Python Matrix Multiplication and Caching

I am investigating caching behavior in different languages. I create two matrices in python using lists (yes, I know it's a linked list but bear with me here). I then multiply these matrices together in three ways:

def baseline_matrix_multiply(a, b, n):
    '''
    baseline multiply
    '''
    c = zero_matrix(n)
    for i in range(n):
        for j in range(n):
            for k in range(n):
                c[i][j] += a[i][k] * b[k][j]
    return c


def baseline_matrix_multiply_flipjk(a, b, n):
    '''
    same as baseline but switch j and k loops
    '''
    c = zero_matrix(n)
    for i in range(n):
        for k in range(n):
            for j in range(n):
                c[i][j] += a[i][k] * b[k][j]
    return c


def fast_matrix_multiply_blocking(a, b, n):
    '''
    use blocking
    '''
    c = zero_matrix(n)

    block = 25;
    en = int(block * n/block)

    for kk in range(0, en, block):
        for jj in range(0, en, block):
            for i in range(n):
                for j in range(jj, jj + block):
                    sum = c[i][j]
                    for k in range(kk, kk + block):
                        sum += a[i][k] * b[k][j]
                    c[i][j] = sum
    return c

My timings are as follows:

Baseline:
3.440004294627216

Flip j and k:
3.4685347505603144
100.83% of baseline

Blocking:
2.729924394035205
79.36% of baseline

Some things to note:

I am familiar with CPU caching behavior. To see my experiment in C see here though I havent gotten any reviews for it.
I've done this in Javascript and C# and the flip-j-k function provides significant performance gains using arrays (JS run on chrome browser)
Python implementation is Python 3.5 by way of Anaconda
Please dont tell me about numpy. My experiment is not about absolute performance but rather understanding caching behavior.

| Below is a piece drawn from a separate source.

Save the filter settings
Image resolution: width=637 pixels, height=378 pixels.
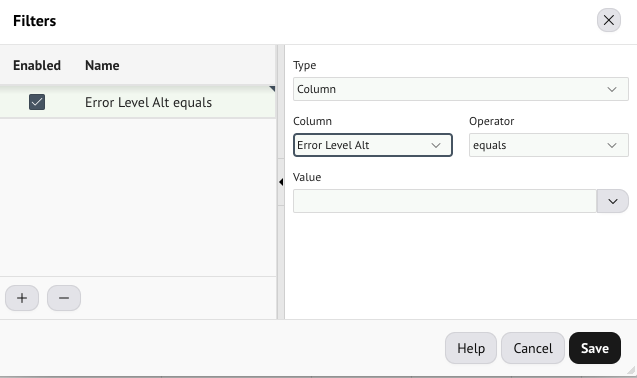pos(595,348)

Question: Anyone know what is going on here? Why does flip-j-k not provide speedup? Is it because it's a linked list? But then why does blocking provide a non-marginal improvement in performance?

标签： python caching matrix

2条回答

仙女界的扛把子

2楼-- · 2019-09-05 05:05

The latter version (block multiplication) is only faster by 30% because you save 30% of index accessing by using a local variable in the inner loop!

(and FYI this is not C++: list type is like C++ vector otherwise people would waste their time trying to access elements by index. So this is the fastest standard random access container available in python)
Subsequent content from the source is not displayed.